• PASSAGE FOR REVIEW:
----

Published in final edited form as: J Vasc Surg Venous Lymphat Disord. 2015 Nov 21;4(3):329–335. doi: 10.1016/j.jvsv.2015.09.005

Simulated Thrombin Responses in Venous Valves

E Victoria Dydek 1,2,3, Elliot L Chaikof 1,2,3
PMCID: PMC4913030  NIHMSID: NIHMS727648  PMID: 27318053

Abstract

Objective

Venous thromboembolism frequently results in thrombi formation near or within the pocket of a venous valve as the result of recirculating hemodynamics, which has been largely attributed to hypoxia-induced tissue factor (TF) expression. Numerical models are now capable of assessing the spatiotemporal behavior of the TF initiated coagulation cascade under non-uniform hemodynamics. The aim of this study was to use such a numerical simulation to analyze the degree and location of thrombin formation with respect to tissue factor position in the presence of disturbed flow induced by an open venous valve.

Method

Thrombin formation was simulated using a computational model that captures the hemodynamics, kinetics and chemical transport of 22 biochemical species. Disturbed flow is described by the presence of a valve in the equilibrium phase of the valve cycle with leaflets in a fully open position. Three different positions of TF downstream of the valve opening were investigated.

----

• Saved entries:
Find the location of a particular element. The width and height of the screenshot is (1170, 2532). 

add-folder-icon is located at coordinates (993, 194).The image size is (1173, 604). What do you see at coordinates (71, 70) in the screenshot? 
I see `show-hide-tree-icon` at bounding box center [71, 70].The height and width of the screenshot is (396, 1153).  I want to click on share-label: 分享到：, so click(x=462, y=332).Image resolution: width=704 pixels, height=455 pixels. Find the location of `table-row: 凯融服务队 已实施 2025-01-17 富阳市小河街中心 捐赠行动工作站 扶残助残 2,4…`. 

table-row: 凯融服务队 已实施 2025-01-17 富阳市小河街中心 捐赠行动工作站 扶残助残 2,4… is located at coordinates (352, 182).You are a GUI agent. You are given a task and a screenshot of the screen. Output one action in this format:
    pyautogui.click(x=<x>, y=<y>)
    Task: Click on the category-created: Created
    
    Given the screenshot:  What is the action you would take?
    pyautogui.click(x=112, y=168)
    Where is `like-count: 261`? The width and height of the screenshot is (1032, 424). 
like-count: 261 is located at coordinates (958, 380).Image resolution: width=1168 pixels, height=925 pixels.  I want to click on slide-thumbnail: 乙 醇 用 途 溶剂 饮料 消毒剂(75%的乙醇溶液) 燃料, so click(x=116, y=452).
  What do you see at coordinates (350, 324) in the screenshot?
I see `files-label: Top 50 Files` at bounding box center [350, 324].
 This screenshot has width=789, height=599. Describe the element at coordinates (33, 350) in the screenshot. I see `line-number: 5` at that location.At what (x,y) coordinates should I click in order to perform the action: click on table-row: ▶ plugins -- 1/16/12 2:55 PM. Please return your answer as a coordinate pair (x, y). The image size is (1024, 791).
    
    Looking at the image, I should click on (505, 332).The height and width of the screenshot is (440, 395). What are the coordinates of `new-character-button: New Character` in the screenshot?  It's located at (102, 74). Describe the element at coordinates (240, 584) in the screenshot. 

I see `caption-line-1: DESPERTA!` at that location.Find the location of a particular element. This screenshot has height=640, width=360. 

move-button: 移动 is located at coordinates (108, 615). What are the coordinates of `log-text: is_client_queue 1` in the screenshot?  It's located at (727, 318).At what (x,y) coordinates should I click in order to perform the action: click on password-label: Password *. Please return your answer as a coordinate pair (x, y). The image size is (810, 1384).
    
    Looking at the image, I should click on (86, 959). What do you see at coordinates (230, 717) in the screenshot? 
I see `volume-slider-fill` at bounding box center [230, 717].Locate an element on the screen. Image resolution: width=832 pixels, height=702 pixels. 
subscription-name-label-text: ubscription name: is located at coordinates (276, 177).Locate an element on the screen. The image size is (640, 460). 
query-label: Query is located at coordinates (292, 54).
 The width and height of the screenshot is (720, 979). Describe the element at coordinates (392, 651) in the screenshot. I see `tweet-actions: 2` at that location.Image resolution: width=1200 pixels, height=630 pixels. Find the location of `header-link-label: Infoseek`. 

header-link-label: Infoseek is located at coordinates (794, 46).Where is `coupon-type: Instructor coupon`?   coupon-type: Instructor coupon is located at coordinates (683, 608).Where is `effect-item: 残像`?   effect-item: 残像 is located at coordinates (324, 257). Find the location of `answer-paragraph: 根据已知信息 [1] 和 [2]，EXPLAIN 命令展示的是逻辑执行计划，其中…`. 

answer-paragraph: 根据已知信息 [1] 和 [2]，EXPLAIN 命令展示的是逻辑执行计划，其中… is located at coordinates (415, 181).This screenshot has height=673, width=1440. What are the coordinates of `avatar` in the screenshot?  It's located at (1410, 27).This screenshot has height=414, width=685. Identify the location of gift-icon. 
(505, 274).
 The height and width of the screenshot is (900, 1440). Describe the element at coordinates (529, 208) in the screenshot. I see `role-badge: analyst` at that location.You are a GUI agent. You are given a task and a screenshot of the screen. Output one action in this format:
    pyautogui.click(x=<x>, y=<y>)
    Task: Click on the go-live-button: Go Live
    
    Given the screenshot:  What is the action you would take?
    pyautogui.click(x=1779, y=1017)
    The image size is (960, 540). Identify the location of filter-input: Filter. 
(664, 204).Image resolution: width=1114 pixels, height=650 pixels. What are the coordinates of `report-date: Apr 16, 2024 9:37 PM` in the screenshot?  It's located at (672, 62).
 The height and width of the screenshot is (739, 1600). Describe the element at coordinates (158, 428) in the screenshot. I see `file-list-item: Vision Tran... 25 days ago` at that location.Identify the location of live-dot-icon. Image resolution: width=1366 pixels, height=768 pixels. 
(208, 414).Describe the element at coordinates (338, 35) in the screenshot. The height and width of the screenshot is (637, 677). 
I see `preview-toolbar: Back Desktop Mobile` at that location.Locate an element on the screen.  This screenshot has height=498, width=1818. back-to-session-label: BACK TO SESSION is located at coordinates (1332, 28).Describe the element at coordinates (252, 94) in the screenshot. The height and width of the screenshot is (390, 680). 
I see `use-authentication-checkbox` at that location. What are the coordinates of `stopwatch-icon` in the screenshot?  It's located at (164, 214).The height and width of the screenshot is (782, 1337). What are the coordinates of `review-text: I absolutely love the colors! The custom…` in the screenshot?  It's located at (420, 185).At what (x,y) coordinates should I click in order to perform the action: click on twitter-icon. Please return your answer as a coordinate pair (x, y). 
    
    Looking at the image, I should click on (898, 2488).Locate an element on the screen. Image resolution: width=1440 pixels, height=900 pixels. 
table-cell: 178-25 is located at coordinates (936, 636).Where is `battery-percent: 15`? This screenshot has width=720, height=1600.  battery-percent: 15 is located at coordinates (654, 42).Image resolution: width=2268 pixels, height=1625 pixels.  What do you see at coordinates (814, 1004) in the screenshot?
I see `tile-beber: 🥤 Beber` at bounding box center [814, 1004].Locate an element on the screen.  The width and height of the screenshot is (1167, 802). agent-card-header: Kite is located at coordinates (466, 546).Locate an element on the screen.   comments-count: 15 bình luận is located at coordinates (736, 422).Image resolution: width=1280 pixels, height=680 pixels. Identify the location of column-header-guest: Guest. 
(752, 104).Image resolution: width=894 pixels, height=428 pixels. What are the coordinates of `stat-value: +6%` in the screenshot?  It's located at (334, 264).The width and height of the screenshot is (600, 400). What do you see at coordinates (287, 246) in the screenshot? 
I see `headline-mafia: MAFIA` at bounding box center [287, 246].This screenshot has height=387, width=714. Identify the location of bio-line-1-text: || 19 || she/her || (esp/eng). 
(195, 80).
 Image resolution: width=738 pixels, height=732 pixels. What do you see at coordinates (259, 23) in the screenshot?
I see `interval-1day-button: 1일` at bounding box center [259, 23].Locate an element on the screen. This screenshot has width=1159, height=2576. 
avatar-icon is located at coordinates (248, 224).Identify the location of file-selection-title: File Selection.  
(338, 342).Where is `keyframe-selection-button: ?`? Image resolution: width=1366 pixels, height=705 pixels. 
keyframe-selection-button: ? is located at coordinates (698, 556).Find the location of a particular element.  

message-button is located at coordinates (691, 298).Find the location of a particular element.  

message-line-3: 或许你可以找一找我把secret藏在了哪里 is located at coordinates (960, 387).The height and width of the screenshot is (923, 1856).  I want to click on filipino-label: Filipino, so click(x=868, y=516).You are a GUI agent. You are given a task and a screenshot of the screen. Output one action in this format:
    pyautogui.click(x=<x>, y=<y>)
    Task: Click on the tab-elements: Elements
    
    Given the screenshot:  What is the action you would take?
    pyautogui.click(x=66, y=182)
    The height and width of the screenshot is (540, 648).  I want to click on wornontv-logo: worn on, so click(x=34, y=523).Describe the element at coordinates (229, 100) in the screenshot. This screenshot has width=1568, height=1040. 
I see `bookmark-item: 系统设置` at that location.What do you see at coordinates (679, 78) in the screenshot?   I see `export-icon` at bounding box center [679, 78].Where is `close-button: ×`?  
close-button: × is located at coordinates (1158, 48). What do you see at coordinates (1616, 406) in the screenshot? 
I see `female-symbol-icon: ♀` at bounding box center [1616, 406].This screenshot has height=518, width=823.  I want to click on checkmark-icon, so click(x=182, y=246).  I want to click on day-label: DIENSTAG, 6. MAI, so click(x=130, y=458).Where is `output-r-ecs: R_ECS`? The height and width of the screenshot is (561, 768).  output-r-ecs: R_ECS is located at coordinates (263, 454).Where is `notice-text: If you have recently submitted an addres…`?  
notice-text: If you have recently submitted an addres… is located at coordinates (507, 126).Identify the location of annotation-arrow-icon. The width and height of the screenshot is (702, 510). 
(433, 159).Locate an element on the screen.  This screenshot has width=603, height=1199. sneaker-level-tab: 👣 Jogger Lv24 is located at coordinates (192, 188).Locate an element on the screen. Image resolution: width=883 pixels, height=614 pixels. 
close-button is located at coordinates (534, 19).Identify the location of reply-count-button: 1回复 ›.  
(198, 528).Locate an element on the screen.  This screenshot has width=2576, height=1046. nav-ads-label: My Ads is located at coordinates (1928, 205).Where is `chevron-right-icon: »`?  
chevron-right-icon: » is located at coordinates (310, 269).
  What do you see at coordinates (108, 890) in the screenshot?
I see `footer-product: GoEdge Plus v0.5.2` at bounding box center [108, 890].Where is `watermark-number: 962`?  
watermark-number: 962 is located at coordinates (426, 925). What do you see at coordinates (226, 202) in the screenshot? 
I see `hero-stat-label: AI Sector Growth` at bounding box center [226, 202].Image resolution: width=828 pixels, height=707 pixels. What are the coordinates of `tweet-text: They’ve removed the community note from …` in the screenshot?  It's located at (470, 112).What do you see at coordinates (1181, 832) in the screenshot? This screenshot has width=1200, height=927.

----

• TASKS AND EXERCISES:
• A. Repeat the venous valve abstract from "Venous thromboembolism frequently" to "open venous valve.".
• B. Answer these about the venous valve abstract:
(i) To what has thrombi formation near or within a valve pocket been largely attributed?
(ii) How many biochemical species does the computational model capture?
(iii) How many positions of TF downstream of the valve opening were investigated?

• RESPONSE LIST:
• A.
Venous thromboembolism frequently results in thrombi formation near or within the pocket of a venous valve as the result of recirculating hemodynamics, which has been largely attributed to hypoxia-induced tissue factor (TF) expression. Numerical models are now capable of assessing the spatiotemporal behavior of the TF initiated coagulation cascade under non-uniform hemodynamics. The aim of this study was to use such a numerical simulation to analyze the degree and location of thrombin formation with respect to tissue factor position in the presence of disturbed flow induced by an open venous valve.

• B.
(i) Hypoxia-induced tissue factor (TF) expression
(ii) 22
(iii) Three